3 Graphs Showing Why Today’s Housing Market Isn’t Like 2008

With all the headlines and talk in the media about the shift in the housing market, you might be thinking this is a housing bubble. It’s only natural for those thoughts to creep in that make you think it could be a repeat of what took place in 2008. But the good news is, there are concrete data to show why this is nothing like the last time.

There’s Still a Shortage of Homes on the Market Today, Not a Surplus

For historical context, during the housing crisis, there were too many homes for sale in the Chicagoland area and surrounding suburbs (many of which were short sales and foreclosures), and that caused prices to fall dramatically. Supply has increased since the start of this year, but there’s still a shortage of inventory available overall, primarily due to almost 15 years of underbuilding homes.

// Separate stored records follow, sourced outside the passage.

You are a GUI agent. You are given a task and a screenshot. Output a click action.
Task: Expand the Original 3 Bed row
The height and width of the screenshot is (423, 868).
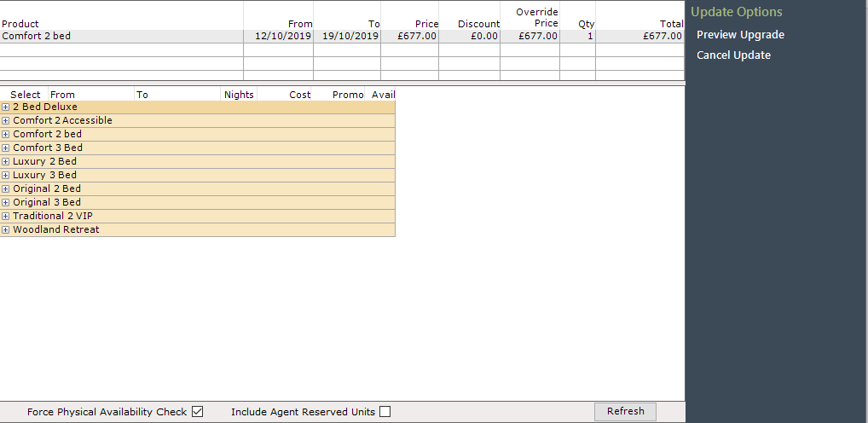tap(5, 203)
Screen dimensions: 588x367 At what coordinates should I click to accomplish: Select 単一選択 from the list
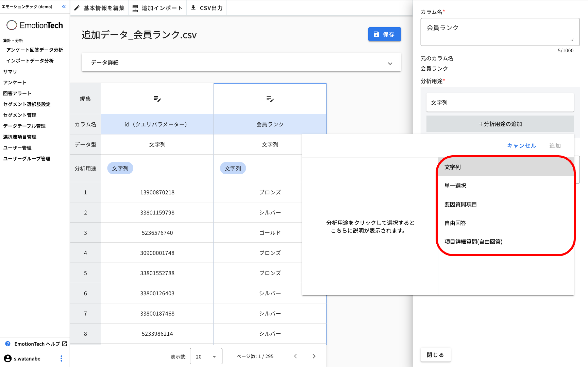455,186
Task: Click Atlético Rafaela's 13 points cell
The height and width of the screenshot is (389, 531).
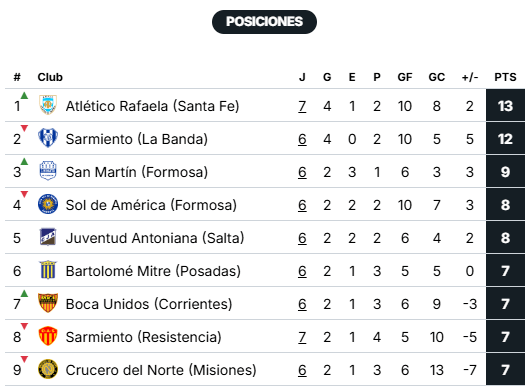Action: coord(505,106)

The graph below uses data from the National Association of Realtors (NAR) to show how the months’ supply of homes available now compares to the crash. Today, unsold inventory sits at just a 3.2-month supply at the current sales pace, which is significantly lower than the last time.

There isn’t enough inventory for home prices to come crashing down like last time, even though some overheated markets may experience slight declines.

Supply of homes Is Nothing Like Last Time - KM Realty Group LLC Chicago

Mortgage Standards Were Much More Relaxed Back Then

It was much easier to get a home loan during the lead-up to the housing crisis than it is today. Up to 2006, banks created artificial demand by lowering lending standards and making it easy for just about anyone to qualify for a home loan or refinance their current home.

Back then, lending institutions took on much greater risk in the person and the mortgage products offered. That led to mass defaults, foreclosures, and falling prices. Today, things are different, and purchasers face much higher standards from mortgage companies.

The graph below uses Mortgage Credit Availability Index (MCAI) data from the Mortgage Bankers Association (MBA) to help tell this story. In that index, the higher the number, the easier it is to get a mortgage. The lower the number, the harder it is. In the latest report, the index fell by 5.4%, indicating standards are tightening.

Lending Standards Still Under Control - KM Realty Group LLC Chicago

This graph also shows just how different things are today compared to the spike in credit availability leading up to the crash. Tighter lending standards over the past 14 years have helped prevent a scenario that would lead to a wave of foreclosures like the last time.

The Foreclosure Volume Is Nothing Like It Was During the Crash

Another difference is the number of homeowners facing foreclosure after the housing bubble burst. Foreclosure activity has decreased since the crash, largely because buyers today are more qualified and less likely to default on their loans. The graph below uses data from ATTOM Data Solutions to help paint the picture of how different things are this time:

Foreclosure Starts: Then and Now - KM Realty Group LLC Chicago

Not to mention, homeowners today have options they just didn’t have in the housing crisis when so many people owed more on their mortgages than their homes were worth. Today, many homeowners are equity-rich. That equity comes, in large part, from the way home prices have appreciated over time. According to CoreLogic:

“The total average equity per borrower has now reached almost $300,000, the highest in the data series.”

Rick Sharga, Executive VP of Market Intelligence at ATTOM Dataexplains the impact this has:

“Very few of the properties entering the foreclosure process have reverted to the lender at the end of the foreclosure. . . . We believe that this may be an indication that borrowers are leveraging their equity and selling their homes rather than risking the loss of their equity in a foreclosure auction.”

 This shows that homeowners are in a completely different position this time. For those facing challenges today, many have the option to use their equity to sell their house and avoid the foreclosure process.

Bottom Line

If you’re concerned we’re making the same mistakes that led to the housing crash, the graphs above should help alleviate your fears. Concrete data and expert insights clearly show why this is not like 2008 again.